> _Source records_:

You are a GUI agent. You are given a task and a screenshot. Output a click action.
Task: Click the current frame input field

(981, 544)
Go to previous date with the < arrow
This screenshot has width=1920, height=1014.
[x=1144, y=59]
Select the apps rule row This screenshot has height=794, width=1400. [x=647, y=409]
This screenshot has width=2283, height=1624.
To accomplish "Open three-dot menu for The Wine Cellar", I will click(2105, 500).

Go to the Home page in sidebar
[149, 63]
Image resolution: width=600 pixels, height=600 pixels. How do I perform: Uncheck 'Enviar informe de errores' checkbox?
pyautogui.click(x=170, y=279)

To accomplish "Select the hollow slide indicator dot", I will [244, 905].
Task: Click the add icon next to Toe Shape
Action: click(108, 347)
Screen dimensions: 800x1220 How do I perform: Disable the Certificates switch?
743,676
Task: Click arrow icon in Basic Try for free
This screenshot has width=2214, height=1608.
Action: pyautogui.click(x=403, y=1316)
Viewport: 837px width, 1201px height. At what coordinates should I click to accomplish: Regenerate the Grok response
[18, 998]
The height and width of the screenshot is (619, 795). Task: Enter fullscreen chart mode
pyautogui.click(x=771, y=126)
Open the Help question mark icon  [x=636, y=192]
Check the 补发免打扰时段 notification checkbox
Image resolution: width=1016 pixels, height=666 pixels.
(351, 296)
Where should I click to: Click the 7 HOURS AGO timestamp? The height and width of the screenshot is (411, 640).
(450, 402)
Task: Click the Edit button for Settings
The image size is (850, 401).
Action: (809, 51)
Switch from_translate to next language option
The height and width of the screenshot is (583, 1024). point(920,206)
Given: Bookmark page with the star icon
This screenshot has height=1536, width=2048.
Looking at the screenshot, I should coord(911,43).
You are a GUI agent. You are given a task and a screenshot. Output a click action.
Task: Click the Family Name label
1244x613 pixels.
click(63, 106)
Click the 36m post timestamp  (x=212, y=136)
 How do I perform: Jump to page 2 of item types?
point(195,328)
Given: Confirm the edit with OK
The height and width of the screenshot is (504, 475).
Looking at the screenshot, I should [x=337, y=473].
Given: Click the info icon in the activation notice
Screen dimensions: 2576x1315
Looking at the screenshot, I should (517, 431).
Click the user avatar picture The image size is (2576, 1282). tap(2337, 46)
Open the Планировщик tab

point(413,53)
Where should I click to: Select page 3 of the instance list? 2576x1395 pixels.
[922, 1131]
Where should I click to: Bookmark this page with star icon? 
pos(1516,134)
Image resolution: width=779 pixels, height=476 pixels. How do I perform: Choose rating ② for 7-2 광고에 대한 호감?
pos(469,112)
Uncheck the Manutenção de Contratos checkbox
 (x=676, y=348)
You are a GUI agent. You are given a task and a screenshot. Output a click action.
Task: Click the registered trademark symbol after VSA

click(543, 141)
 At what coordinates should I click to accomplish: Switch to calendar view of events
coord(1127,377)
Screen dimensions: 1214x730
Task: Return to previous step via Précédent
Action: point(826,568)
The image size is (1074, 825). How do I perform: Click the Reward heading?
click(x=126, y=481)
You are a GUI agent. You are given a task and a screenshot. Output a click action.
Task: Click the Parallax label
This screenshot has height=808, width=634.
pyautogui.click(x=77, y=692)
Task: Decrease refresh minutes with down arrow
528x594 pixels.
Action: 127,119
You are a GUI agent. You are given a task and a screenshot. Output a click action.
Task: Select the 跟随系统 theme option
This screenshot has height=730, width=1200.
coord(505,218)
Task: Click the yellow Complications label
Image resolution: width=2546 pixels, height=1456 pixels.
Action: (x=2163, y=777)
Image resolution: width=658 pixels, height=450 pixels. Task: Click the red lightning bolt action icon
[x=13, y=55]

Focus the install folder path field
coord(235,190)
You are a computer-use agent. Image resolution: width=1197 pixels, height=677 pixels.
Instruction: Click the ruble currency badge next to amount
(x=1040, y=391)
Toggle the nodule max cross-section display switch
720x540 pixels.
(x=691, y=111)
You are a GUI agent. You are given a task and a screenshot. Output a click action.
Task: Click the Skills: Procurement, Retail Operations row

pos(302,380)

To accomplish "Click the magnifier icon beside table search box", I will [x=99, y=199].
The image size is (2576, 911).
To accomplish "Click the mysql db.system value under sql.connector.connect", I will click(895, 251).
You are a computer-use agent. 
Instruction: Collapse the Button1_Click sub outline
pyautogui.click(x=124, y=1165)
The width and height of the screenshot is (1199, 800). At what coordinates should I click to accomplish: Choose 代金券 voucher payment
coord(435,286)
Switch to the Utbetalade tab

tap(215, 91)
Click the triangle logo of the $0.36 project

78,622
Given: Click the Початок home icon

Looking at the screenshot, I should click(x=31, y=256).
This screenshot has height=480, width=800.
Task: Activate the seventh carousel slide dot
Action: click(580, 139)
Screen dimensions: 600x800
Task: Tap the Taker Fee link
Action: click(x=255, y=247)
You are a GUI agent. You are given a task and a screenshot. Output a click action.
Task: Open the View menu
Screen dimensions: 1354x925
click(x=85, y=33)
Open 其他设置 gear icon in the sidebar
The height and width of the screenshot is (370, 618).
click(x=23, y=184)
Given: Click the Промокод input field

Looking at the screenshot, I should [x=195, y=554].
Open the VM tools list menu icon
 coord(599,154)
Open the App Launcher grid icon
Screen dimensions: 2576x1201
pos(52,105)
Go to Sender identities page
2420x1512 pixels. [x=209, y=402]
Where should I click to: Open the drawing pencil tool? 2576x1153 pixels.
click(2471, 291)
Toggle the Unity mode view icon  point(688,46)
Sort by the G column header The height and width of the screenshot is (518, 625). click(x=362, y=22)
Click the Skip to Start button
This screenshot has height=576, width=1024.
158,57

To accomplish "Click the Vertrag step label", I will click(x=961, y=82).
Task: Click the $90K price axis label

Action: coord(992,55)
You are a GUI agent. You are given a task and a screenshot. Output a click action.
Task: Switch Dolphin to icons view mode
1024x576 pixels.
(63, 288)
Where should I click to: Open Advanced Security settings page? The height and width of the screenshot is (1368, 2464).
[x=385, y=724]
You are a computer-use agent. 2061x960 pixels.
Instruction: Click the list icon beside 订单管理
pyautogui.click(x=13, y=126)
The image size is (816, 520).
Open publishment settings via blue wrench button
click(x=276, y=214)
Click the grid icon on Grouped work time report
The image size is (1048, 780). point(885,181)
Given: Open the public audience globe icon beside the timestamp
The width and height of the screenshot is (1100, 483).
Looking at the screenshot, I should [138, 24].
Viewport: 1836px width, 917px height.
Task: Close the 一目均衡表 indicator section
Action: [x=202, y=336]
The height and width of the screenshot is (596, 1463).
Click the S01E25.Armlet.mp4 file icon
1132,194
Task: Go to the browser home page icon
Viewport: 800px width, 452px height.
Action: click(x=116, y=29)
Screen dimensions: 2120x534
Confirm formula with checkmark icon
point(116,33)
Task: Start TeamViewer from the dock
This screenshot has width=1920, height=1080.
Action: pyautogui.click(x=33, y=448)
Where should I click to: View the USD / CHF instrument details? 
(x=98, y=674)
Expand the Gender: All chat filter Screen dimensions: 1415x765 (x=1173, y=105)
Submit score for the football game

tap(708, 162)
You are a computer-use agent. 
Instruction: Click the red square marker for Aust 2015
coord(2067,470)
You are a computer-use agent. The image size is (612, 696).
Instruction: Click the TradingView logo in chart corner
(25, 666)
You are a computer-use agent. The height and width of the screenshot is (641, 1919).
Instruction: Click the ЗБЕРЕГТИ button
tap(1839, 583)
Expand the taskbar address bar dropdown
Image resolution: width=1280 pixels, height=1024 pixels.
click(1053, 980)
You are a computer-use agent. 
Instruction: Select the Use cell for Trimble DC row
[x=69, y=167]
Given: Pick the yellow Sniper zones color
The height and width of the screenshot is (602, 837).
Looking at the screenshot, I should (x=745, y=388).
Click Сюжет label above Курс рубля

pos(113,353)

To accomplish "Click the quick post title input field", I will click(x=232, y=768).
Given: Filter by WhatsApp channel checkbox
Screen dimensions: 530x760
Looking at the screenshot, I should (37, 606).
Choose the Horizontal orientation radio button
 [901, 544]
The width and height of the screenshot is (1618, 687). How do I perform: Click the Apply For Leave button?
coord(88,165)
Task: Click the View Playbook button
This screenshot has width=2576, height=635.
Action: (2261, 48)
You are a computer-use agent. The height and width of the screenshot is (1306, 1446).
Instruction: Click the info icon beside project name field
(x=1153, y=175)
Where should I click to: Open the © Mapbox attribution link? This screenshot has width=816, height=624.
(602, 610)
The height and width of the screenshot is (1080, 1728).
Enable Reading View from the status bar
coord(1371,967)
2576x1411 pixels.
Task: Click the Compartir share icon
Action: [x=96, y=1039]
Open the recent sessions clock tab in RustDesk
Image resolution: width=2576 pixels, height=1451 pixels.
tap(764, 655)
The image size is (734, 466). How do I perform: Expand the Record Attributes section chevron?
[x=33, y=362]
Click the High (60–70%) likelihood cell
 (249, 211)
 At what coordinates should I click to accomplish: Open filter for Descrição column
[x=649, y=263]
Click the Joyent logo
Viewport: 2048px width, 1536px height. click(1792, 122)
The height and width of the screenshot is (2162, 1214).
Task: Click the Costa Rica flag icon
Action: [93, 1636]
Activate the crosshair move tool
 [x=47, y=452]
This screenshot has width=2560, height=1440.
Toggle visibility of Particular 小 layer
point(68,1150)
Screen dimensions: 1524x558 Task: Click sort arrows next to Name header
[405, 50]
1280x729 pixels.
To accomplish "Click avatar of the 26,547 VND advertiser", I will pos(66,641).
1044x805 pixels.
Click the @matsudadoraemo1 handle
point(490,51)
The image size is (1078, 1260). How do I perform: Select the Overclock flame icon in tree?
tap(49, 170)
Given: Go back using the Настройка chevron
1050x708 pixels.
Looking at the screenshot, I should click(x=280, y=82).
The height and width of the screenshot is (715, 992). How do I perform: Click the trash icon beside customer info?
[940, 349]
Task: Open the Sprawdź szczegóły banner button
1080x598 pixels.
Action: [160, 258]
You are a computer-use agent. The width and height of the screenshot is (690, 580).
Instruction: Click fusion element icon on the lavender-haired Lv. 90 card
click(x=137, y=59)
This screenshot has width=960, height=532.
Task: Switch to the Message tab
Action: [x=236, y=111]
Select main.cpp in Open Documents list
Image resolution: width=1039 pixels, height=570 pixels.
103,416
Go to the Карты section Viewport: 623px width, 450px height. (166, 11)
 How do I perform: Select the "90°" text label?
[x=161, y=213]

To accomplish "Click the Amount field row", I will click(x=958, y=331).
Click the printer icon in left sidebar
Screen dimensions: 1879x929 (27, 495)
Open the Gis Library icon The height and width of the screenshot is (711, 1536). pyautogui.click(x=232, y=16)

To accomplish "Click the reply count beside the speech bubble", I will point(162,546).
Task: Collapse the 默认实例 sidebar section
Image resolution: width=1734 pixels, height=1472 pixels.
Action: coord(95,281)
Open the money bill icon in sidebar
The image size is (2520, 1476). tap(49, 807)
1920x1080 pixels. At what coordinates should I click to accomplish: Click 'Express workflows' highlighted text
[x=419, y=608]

> _Task details_: Rewrite the lines from the one containing "Click the 36m" through the one containing "pos(1516,134)", inclusive, replacing "activation notice" with "license banner" and leaving everything else unchanged.

> _Task output_:
Click the 36m post timestamp  (x=212, y=136)
 How do I perform: Jump to page 2 of item types?
point(195,328)
Given: Confirm the edit with OK
The height and width of the screenshot is (504, 475).
Looking at the screenshot, I should [x=337, y=473].
Given: Click the info icon in the license banner
Screen dimensions: 2576x1315
Looking at the screenshot, I should (517, 431).
Click the user avatar picture The image size is (2576, 1282). tap(2337, 46)
Open the Планировщик tab

point(413,53)
Where should I click to: Select page 3 of the instance list? 2576x1395 pixels.
[922, 1131]
Where should I click to: Bookmark this page with star icon? 
pos(1516,134)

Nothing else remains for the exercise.